Is there a songs.yaml that I'm not seeing? I just see the data by year, song_refs.yaml and shows-debug.yaml in https://github.com/jefmsmit/gdshowsdb/tree/master/data/gdshowsdb. The UUID in each :songs: section in each year's data file does not match the particular song's UUID in the song_refs.yaml. If the UUID in each year's :songs: section is an instance of the song, the only way to lookup a song is by the song title. I made my data relational based on the UUID in the song_refs.yaml file.

jefmsmit commented 3 years ago

The YAML does not correlate directly with the database structure. The YAML is set up to be as human readable as possible. The database is set up to be as relational and normalized as possible. If you want to run a SQL query that returns the song name you need to join the songs song_ref_uuid column to the song_refs uuid column.

tbkblues commented 3 years ago

I see. I'm using the *.yaml files as my source data to load into a MySQL database. Do you have the data stored somewhere else?
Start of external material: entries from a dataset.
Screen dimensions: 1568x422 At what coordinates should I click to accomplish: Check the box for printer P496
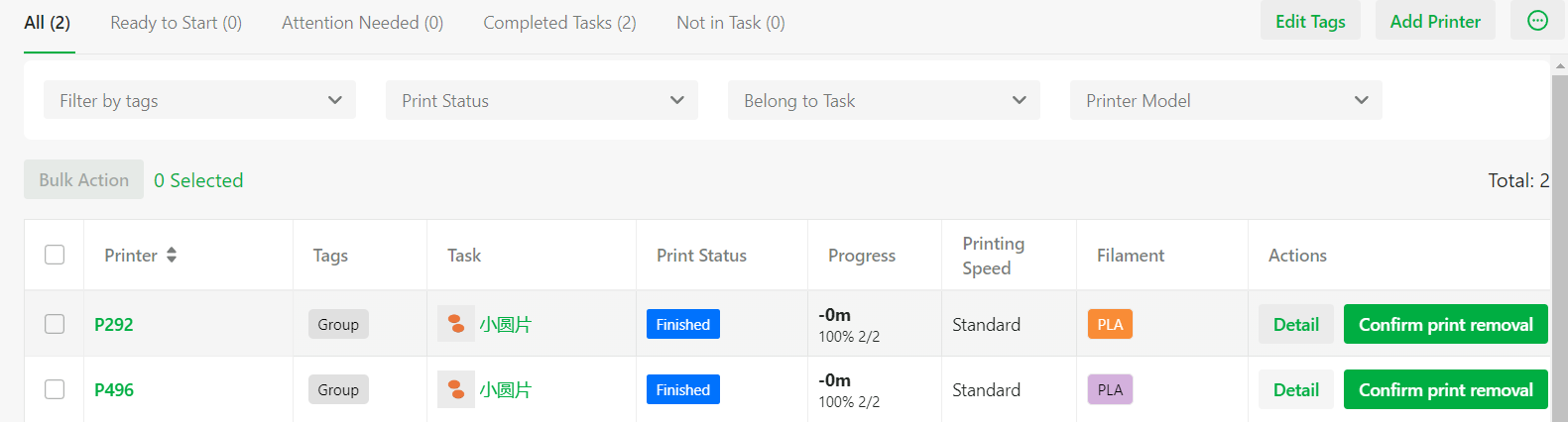55,389
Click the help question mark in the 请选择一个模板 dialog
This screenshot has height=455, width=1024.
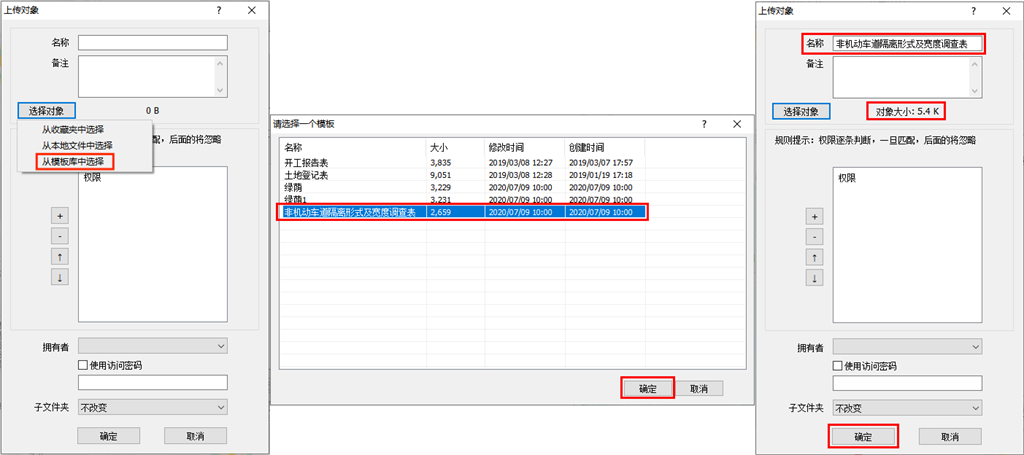705,124
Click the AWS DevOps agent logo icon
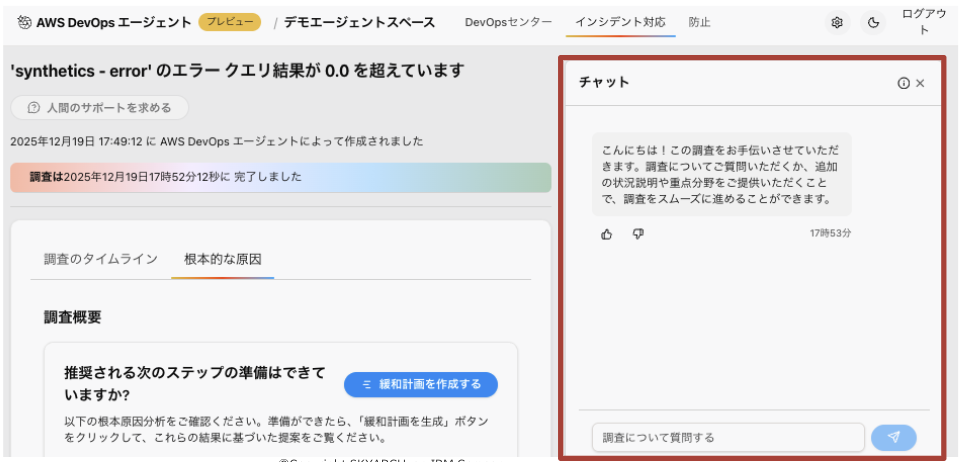This screenshot has width=963, height=462. [x=24, y=22]
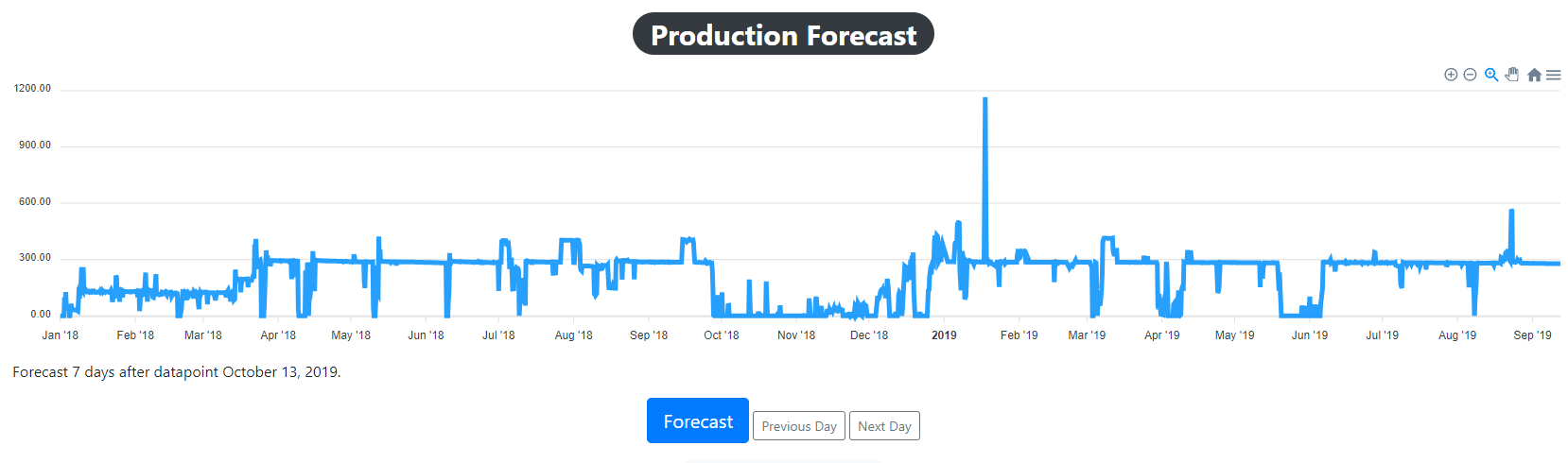Click the Jun '18 x-axis label
Screen dimensions: 1568x463
tap(426, 335)
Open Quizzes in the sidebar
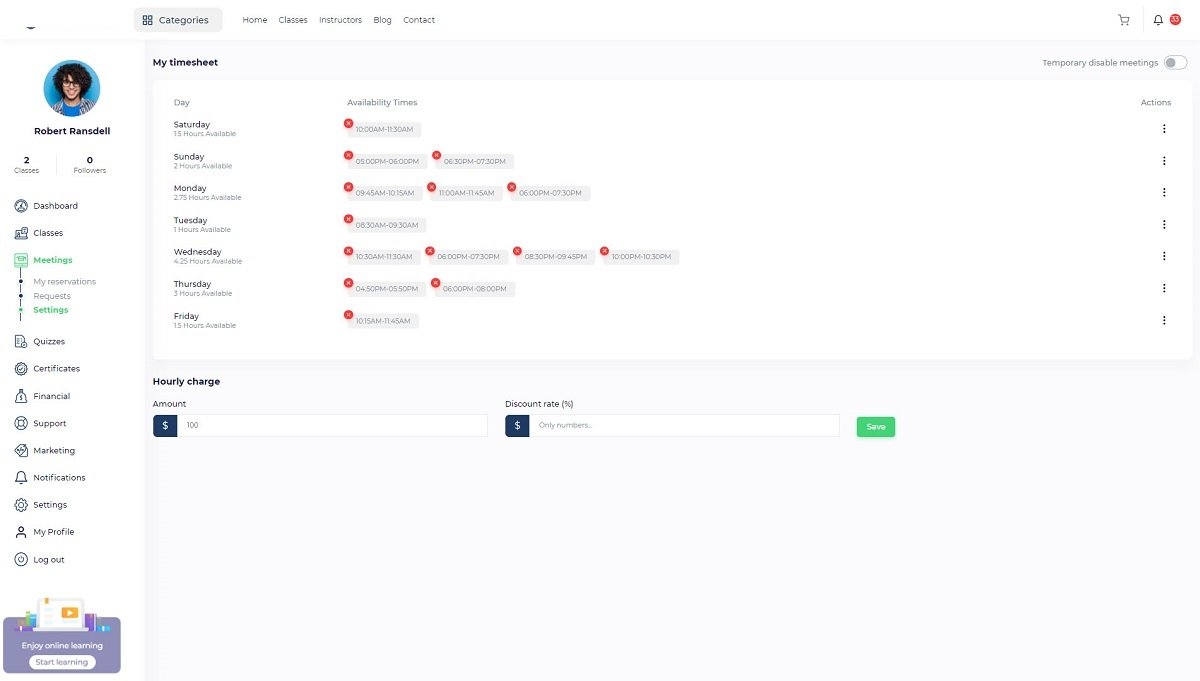 [49, 342]
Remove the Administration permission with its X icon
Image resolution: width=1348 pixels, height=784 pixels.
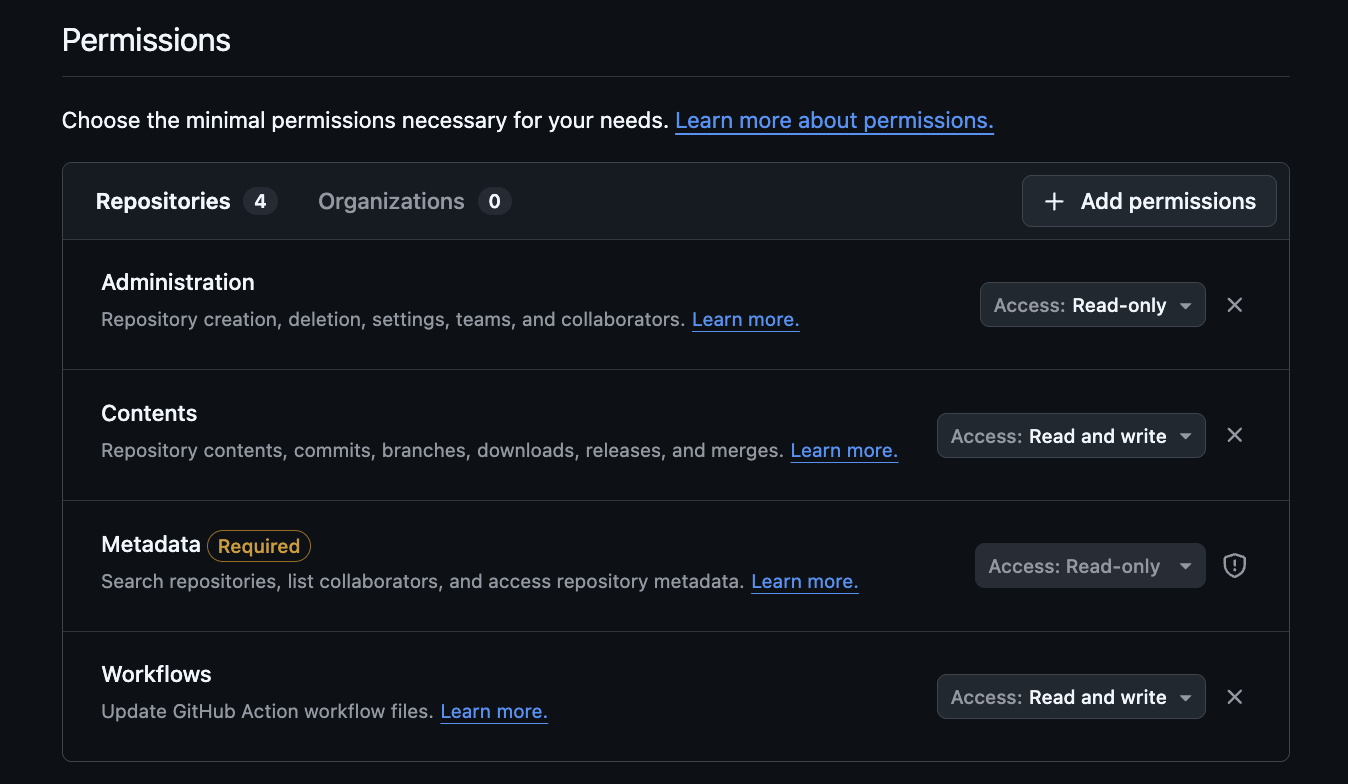tap(1234, 305)
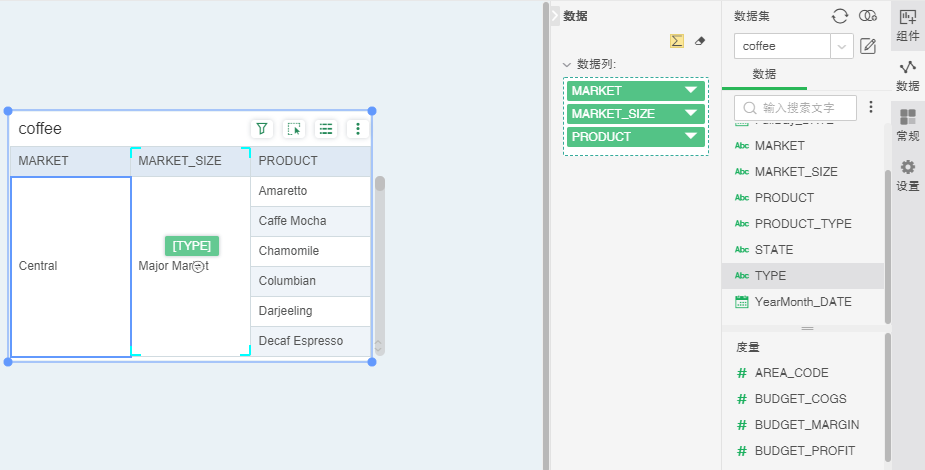Image resolution: width=925 pixels, height=470 pixels.
Task: Open the coffee dataset combo box
Action: [x=793, y=46]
jefmsmit commented 3 years ago

How are you loading the yaml files? The Gem has the ability to populate a relational database for you. Out of the box the code should allow you to use SQLite. Take a look at this sample program that inits and loads the database. Then it uses the models provided in the Gem to work with the data.

https://github.com/jefmsmit/gdshowsdb/blob/master/sample.rb

tbkblues commented 3 years ago

Sorry, I'm not good with Ruby. I'm doing it in C# using a YAML parser and doing my own database work. Is the raw data contained in the one of the .rb files?

jefmsmit commented 3 years ago

The YAML files are the raw data. The Ruby code creates the database schema and loads the data into that schema. It may be worth your while to do just enough ruby to get the database loaded so you don't have to rewrite that. But if that doesn't work for you then the YAML is the raw data.

tbkblues commented 3 years ago

Sounds good. Thanks!